Al caer la tarde, Mandela habló ante una multitud inmensa desde el balcón del municipio de Ciudad del Cabo, con una voz algo insegura por la falta de costumbre y unos anteojos prestados, porque los suyos habían quedado vaya a saber dónde. Se declaró «un humilde servidor» del pueblo, reafirmó que la lucha contra el apartheid debía continuar, pero tendió la mano al adversario y habló de una Sudáfrica libre y democrática para blancos y negros por igual. Quienes compartieron su cautiverio cuentan que salió de la cárcel sin rencor visible, repitiendo que un hombre que odia a sus carceleros sigue, en el fondo, siendo su prisionero. Esta noche, en los barrios negros, no se durmió: se bailó.

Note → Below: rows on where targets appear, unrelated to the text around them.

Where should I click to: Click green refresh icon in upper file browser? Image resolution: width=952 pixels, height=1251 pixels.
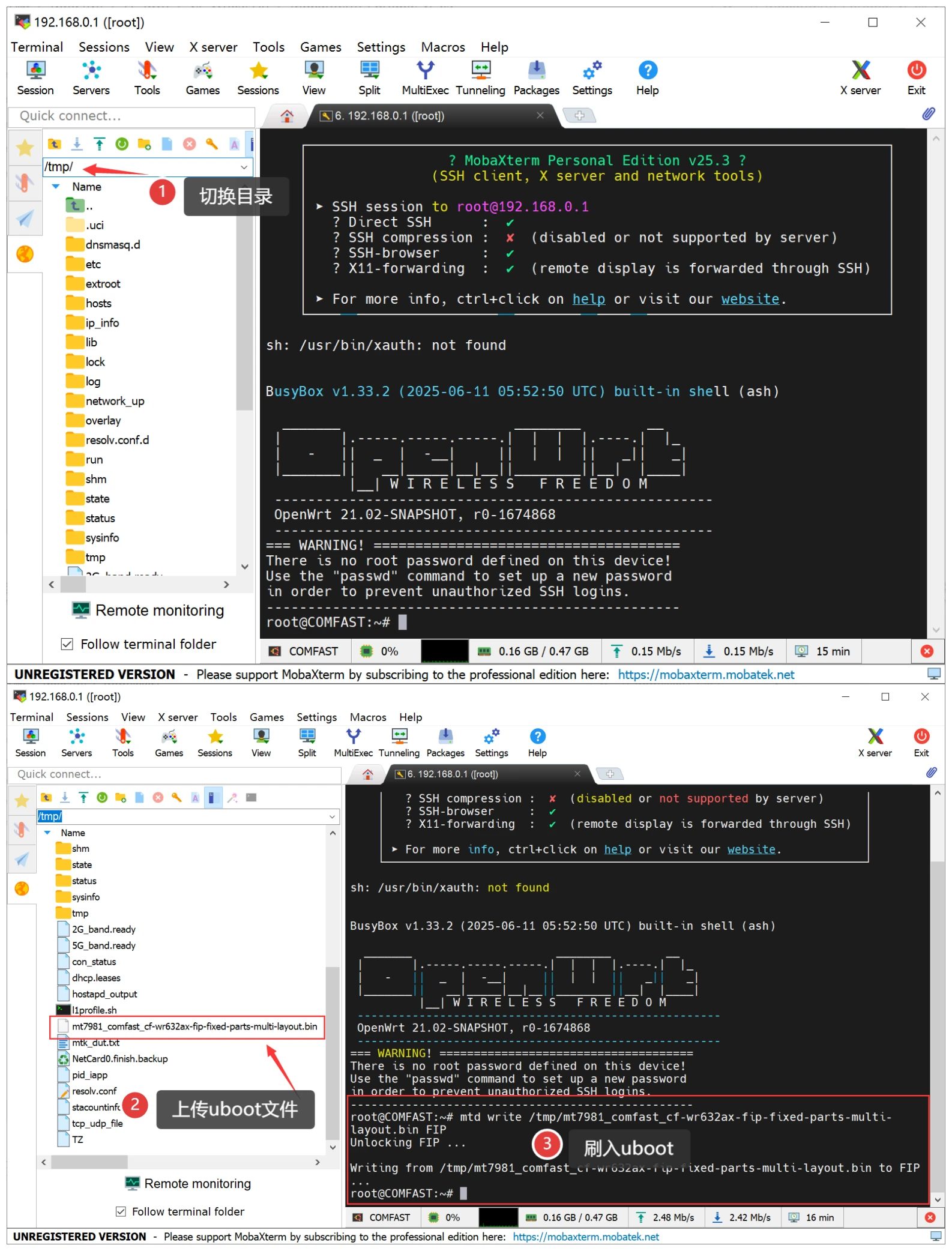122,144
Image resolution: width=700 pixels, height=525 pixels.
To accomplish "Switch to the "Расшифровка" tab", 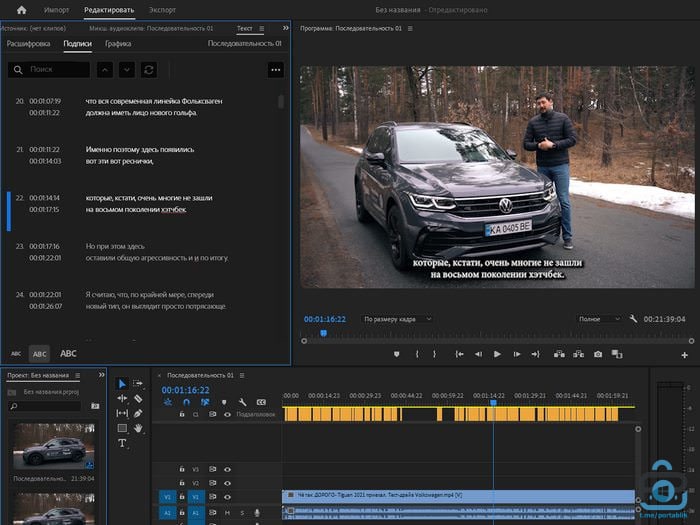I will click(28, 44).
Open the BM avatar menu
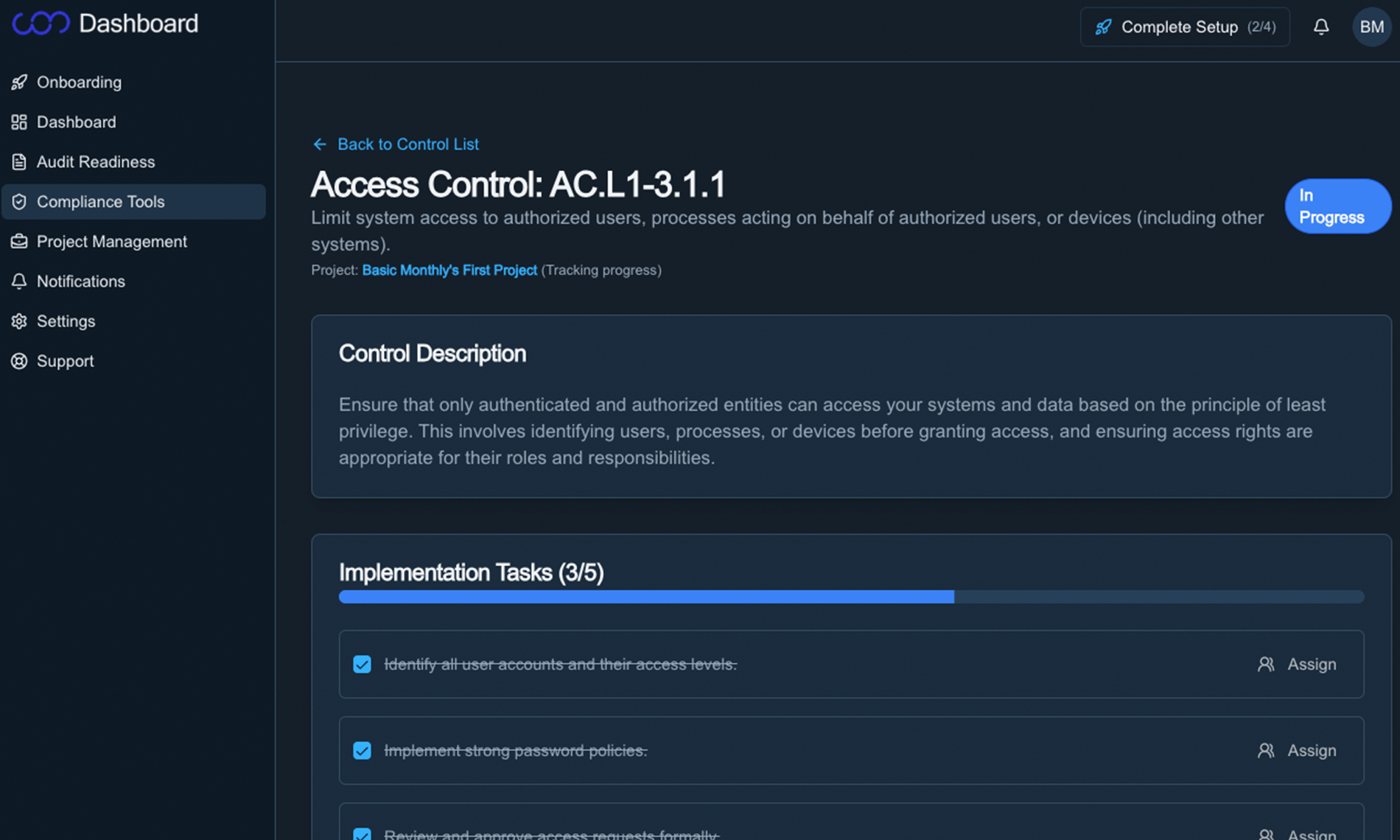 (x=1371, y=27)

El camino que empieza hoy será más arduo que el que termina: falta desmontar leyes, repartir el voto, evitar que tanta injusticia acumulada desemboque en la venganza, y no todos, de un lado ni del otro, querrán soltar lo que tienen. Pero hay imágenes que valen por una época, y la de este hombre saliendo a pie y con el puño en alto tras veintisiete años es una de ellas. El año pasado, este diario contó cómo caía en Europa un muro que parecía eterno; hoy, en el extremo sur de África, empieza a caer otro, hecho no de hormigón sino de leyes, y quizá más difícil de demoler. La historia, que suele ir despacio, hoy dio un paso largo.